══ Provided entries ══

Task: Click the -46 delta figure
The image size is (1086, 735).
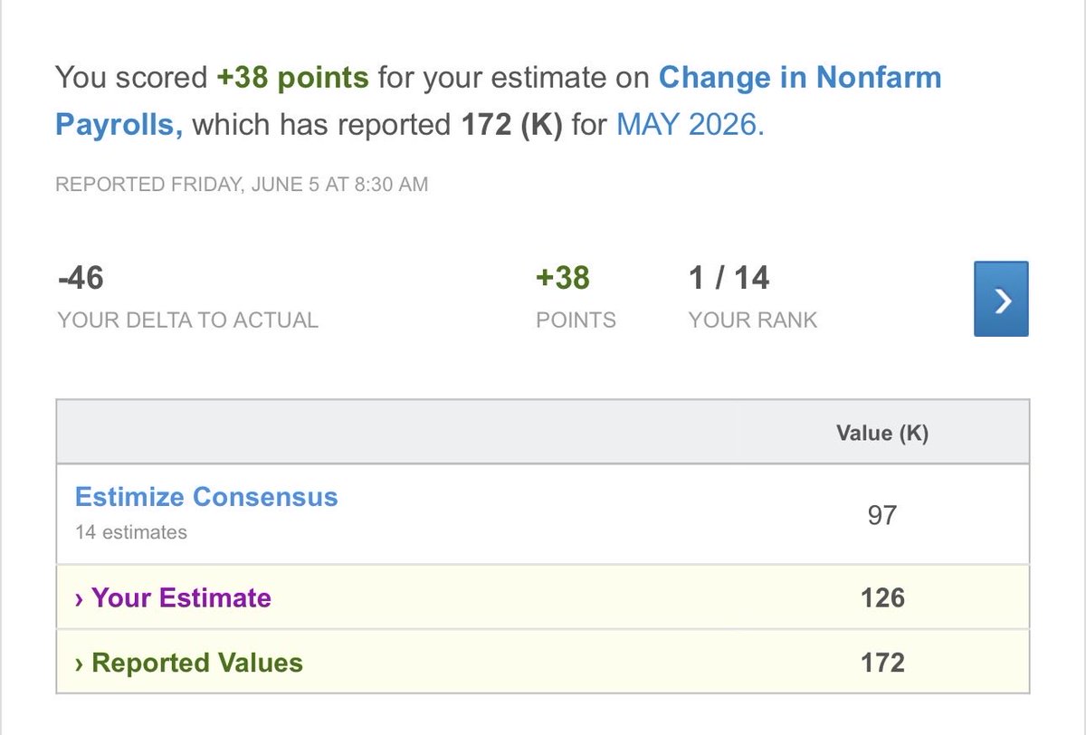Action: pos(81,278)
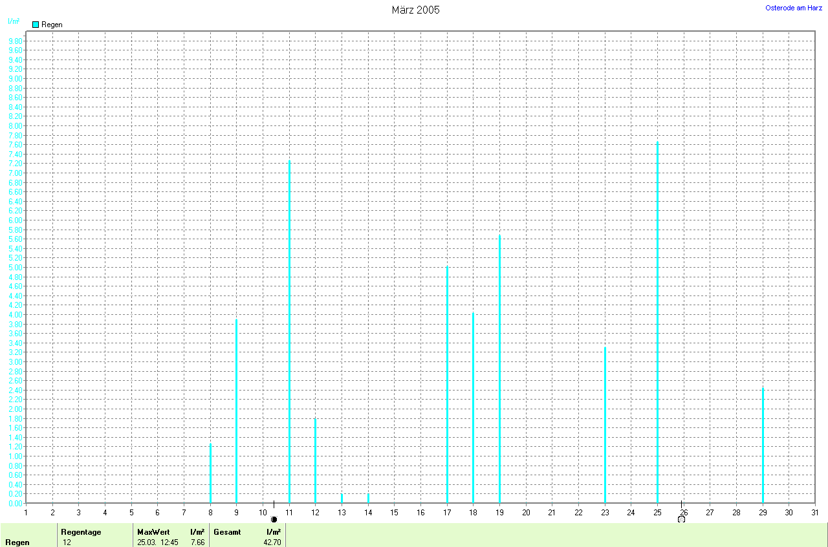
Task: Click the new moon icon below day 10
Action: pyautogui.click(x=274, y=519)
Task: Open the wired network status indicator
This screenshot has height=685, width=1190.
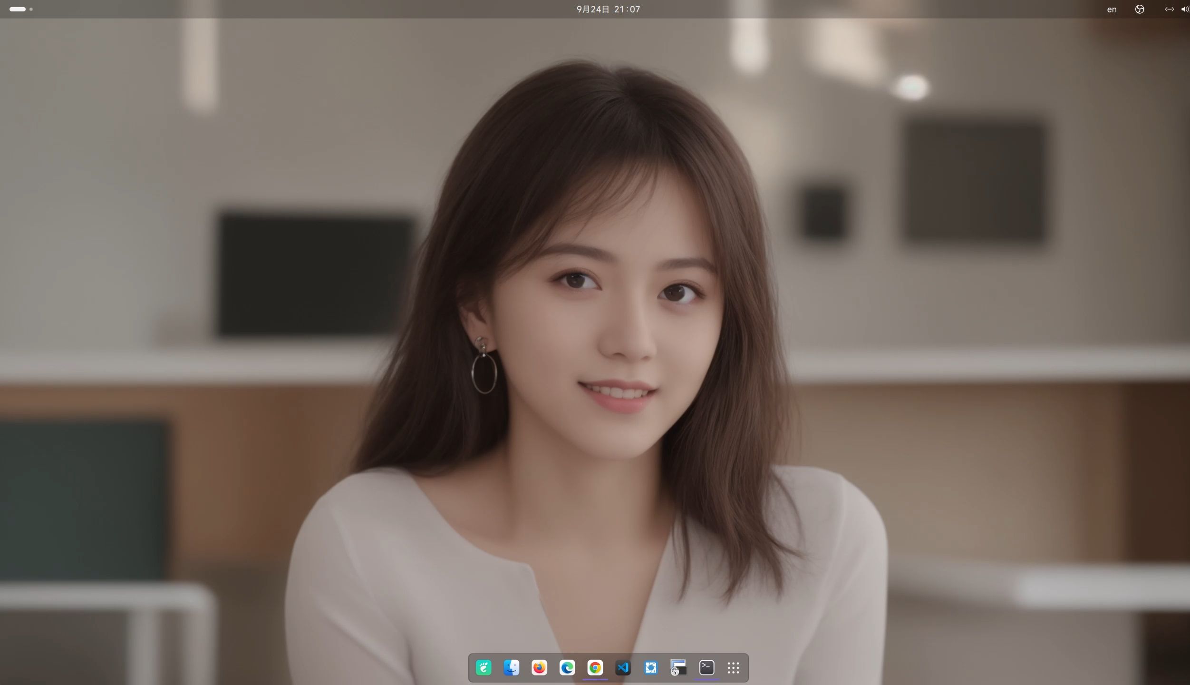Action: 1169,9
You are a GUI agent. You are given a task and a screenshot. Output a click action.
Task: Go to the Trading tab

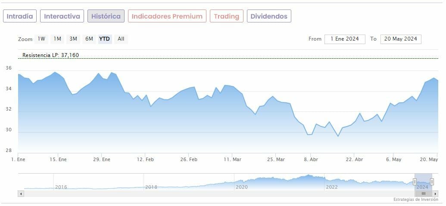[226, 16]
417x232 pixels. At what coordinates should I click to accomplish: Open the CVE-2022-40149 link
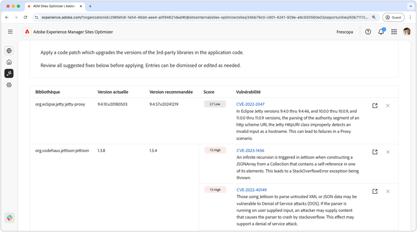coord(251,190)
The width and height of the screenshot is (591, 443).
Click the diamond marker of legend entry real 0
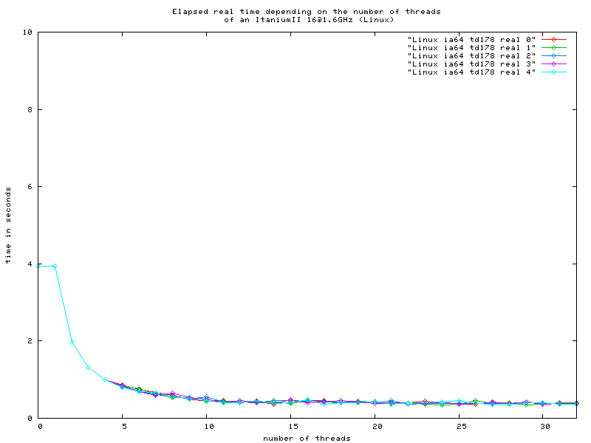(x=553, y=39)
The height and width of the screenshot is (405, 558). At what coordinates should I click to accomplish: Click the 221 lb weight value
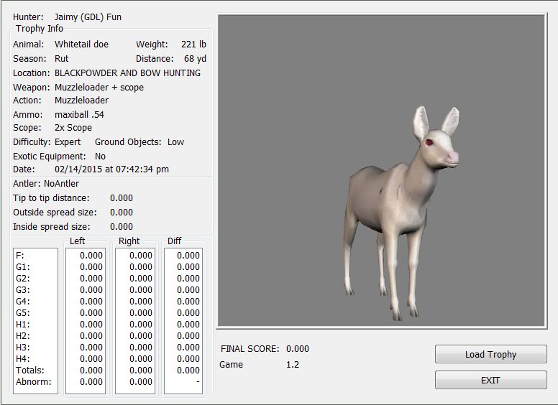pyautogui.click(x=193, y=44)
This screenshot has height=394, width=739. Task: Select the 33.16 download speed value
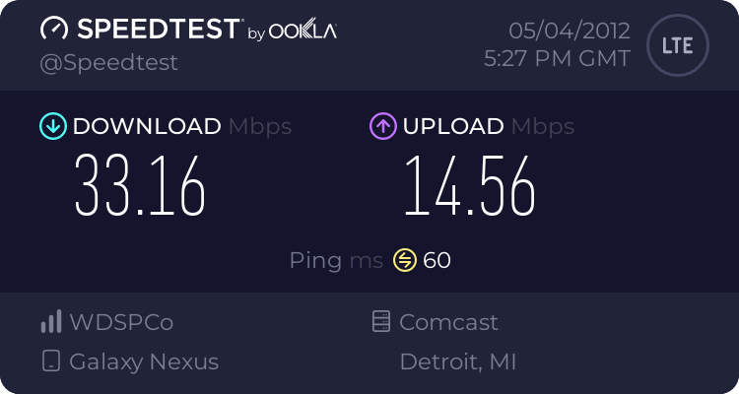tap(141, 185)
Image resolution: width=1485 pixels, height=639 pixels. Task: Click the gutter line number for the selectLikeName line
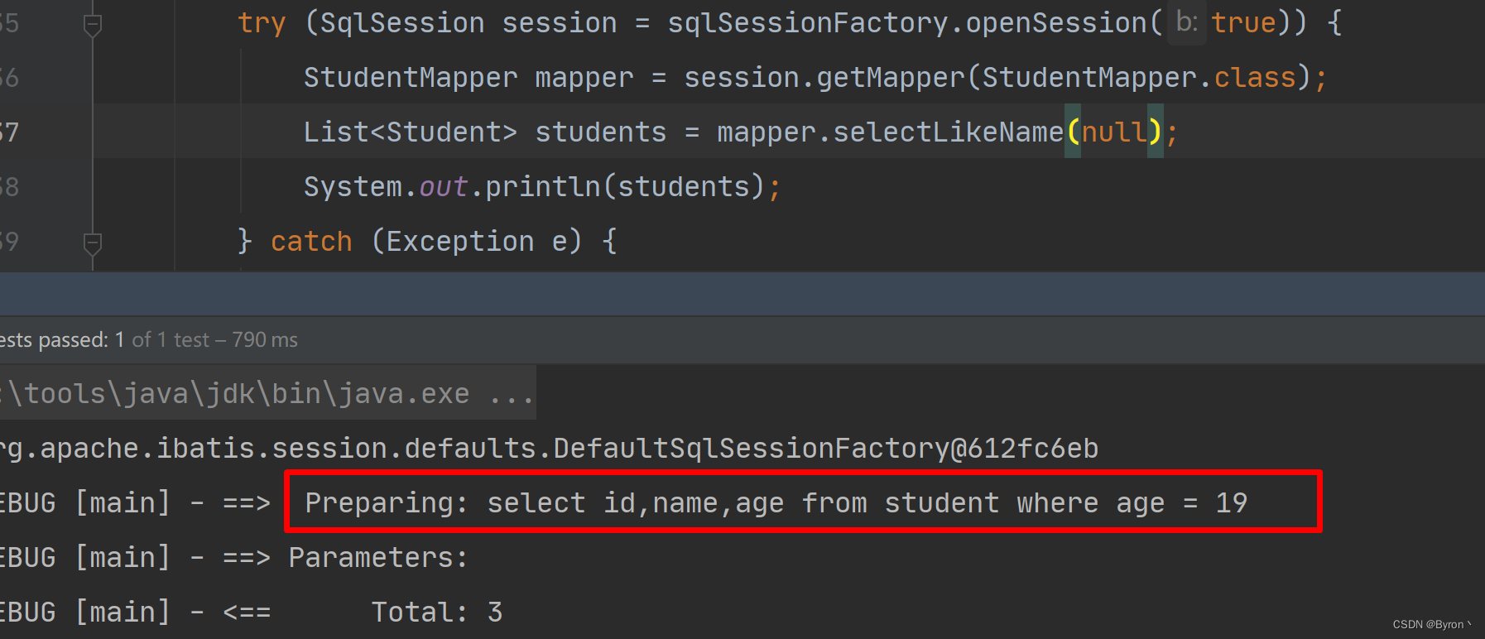click(x=9, y=132)
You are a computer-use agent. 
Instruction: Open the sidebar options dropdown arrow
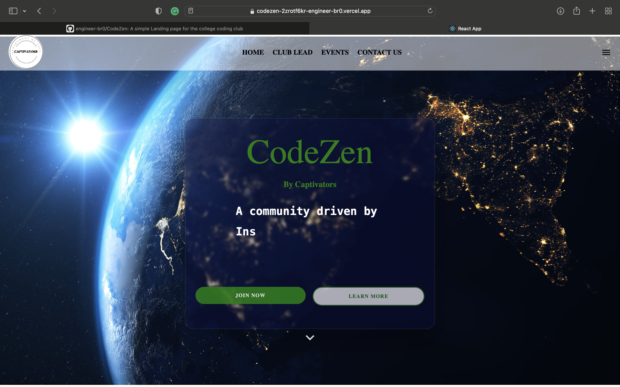pos(25,11)
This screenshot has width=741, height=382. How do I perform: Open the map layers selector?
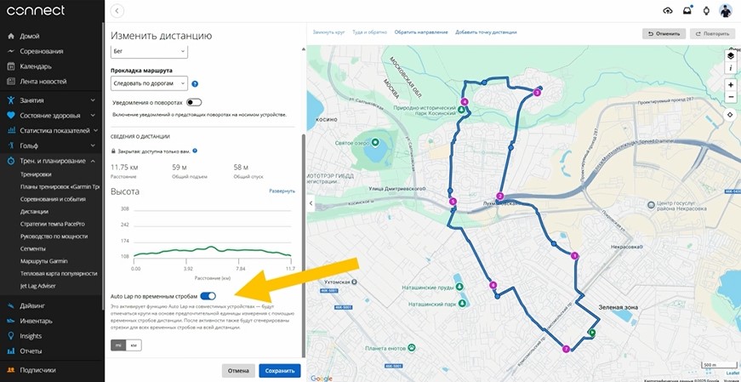730,55
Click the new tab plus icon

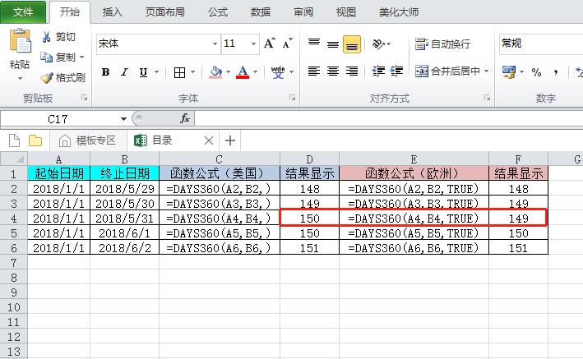pos(230,140)
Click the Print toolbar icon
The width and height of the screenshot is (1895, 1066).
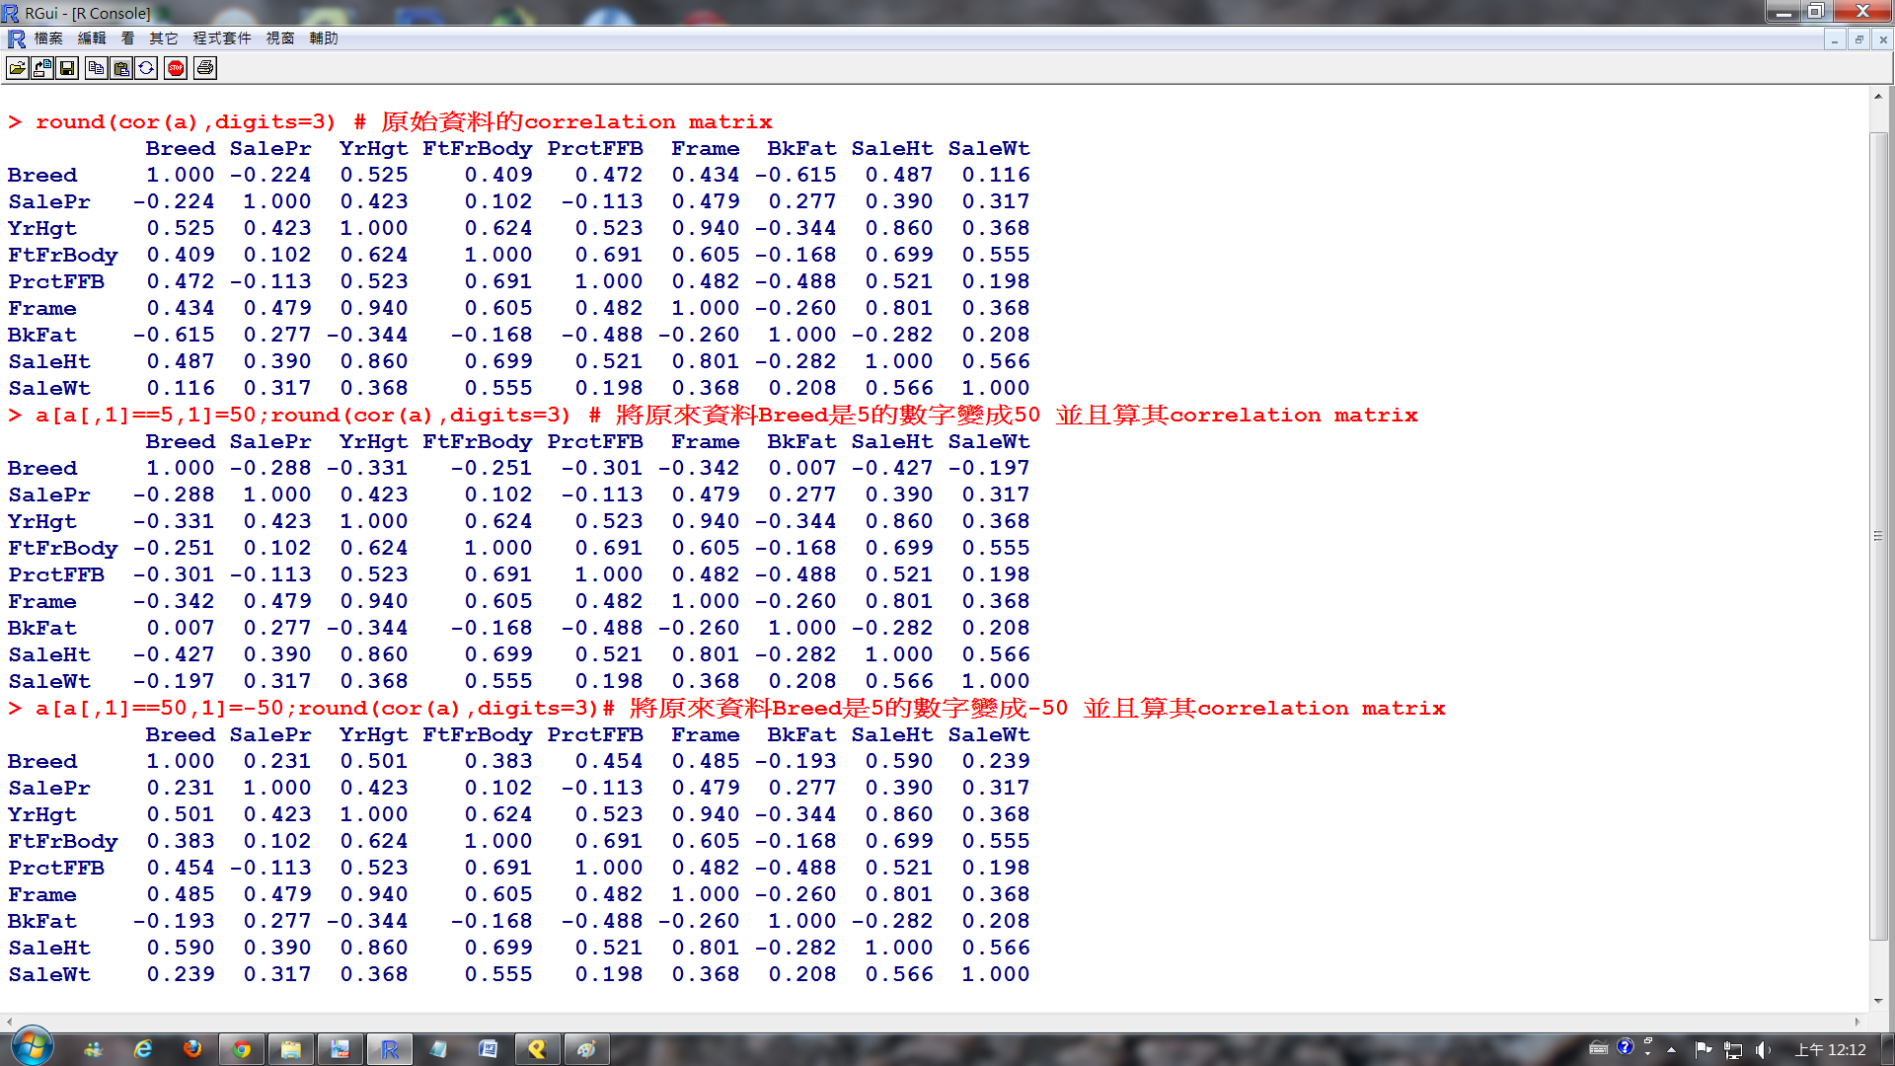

═══

What the task requires
Copy these lines exactly as they are, but leave the pictures out.

Result below
Task: Click the -46 delta figure
The image size is (1086, 735).
Action: pos(81,278)
Task: Click the new moon icon below day 10
Action: pyautogui.click(x=274, y=519)
Task: Open the wired network status indicator
This screenshot has height=685, width=1190.
Action: 1169,9
You are a GUI agent. You are given a task and a screenshot. Output a click action.
Task: Go to the Trading tab

[226, 16]
417x232 pixels. At what coordinates should I click to accomplish: Open the CVE-2022-40149 link
coord(251,190)
The width and height of the screenshot is (591, 443).
Click the diamond marker of legend entry real 0
(x=553, y=39)
The height and width of the screenshot is (405, 558). At what coordinates should I click to accomplish: Click the 221 lb weight value
pyautogui.click(x=193, y=44)
This screenshot has height=394, width=739. Task: Select the 33.16 download speed value
tap(141, 185)
Image resolution: width=1485 pixels, height=639 pixels. Task: Click the gutter line number for the selectLikeName line
click(x=9, y=132)
You are a computer-use agent. 
Instruction: Open the sidebar options dropdown arrow
pos(25,11)
This screenshot has width=741, height=382. How do I perform: Open the map layers selector?
730,55
Click the new tab plus icon

pos(230,140)
Click the Print toolbar icon
The width and height of the screenshot is (1895, 1066).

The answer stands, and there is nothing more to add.